Secondly, if using a list of neighbors representation of a graph isn’t a pure O(m + n) solution obvious? Init of the graph is O(n), insertion of edges in the graph is O(1), then do a fill over connected components numbering each component increasingly, fill is O(m + n), then answer all queries in O(1) by checking the number of the nodes. That would make up for an O(m + n) algo.

Am I missing something guys?

July 18, 2010 at 6:58 am |

Well, because number of assertions m can be as much as O(n^2), and usually we only mention the dominating term in O-notation.
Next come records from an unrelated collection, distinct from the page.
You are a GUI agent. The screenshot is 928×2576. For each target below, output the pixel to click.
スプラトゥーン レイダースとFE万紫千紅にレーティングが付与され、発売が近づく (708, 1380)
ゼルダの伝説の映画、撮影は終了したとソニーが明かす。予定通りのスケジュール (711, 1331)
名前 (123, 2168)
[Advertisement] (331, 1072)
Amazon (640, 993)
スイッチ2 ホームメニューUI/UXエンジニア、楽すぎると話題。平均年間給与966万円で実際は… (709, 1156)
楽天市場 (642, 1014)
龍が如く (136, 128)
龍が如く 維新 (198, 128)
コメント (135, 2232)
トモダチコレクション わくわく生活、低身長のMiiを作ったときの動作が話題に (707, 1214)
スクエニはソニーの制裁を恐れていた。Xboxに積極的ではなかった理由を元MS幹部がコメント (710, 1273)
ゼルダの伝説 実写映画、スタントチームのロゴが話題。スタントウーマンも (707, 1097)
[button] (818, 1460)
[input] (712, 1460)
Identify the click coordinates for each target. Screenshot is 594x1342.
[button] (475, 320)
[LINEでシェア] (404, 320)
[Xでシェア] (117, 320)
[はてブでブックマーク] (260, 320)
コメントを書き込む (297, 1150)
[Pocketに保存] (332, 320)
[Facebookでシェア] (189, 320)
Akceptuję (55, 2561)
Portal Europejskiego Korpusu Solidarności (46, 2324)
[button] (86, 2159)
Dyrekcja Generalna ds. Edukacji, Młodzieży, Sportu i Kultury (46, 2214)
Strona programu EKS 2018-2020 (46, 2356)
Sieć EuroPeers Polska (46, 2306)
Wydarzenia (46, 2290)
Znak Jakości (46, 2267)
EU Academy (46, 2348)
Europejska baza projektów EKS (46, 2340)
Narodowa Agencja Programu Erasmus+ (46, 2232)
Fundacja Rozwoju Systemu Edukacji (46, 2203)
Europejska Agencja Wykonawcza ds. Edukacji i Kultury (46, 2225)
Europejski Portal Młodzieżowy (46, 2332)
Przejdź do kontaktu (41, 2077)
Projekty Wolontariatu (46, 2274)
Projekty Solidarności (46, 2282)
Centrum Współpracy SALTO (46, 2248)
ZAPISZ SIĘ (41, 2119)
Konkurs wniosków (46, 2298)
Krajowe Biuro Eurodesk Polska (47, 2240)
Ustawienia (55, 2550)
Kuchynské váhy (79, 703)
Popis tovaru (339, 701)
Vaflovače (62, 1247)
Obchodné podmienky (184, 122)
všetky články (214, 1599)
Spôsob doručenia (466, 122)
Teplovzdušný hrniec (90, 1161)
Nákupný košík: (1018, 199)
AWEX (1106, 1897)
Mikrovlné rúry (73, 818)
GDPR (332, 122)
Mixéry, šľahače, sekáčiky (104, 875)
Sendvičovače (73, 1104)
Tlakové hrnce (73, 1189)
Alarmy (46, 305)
As you can see in the solution that O(m) is impossible due to lower bound on union-find algorithm. Solution O(m log n ) is also explained using union find. I don’t understand what do you mean by fill over connected components. In any case, you can not answer query in O(1).

July 18, 2010 at 7:33 am |

True, union-find can’t do it in O(m). But union find solves a more general problem than this one. Here, you can consider the graph a constant, once you build up all the same() edges. I don’t do union-find.

By “fill” I mean a simple DFS in which you discover the connected components, labeling the nodes with the current component. Start at node one, do DFS labeling all nodes with one, advance to node two, do the labeling again, all this in O(m + n) (nowhere in this puzzle does it say that m is dominant so I’m keeping the n in there :-).

In the end each node is labeled with the number of the connected component it belongs to. You can answer different() queries in O(1).

Anyway, great blog guys, I’m having fun trying to solve the other problems. I’m glad I found it, keep posting 🙂 And many thanks!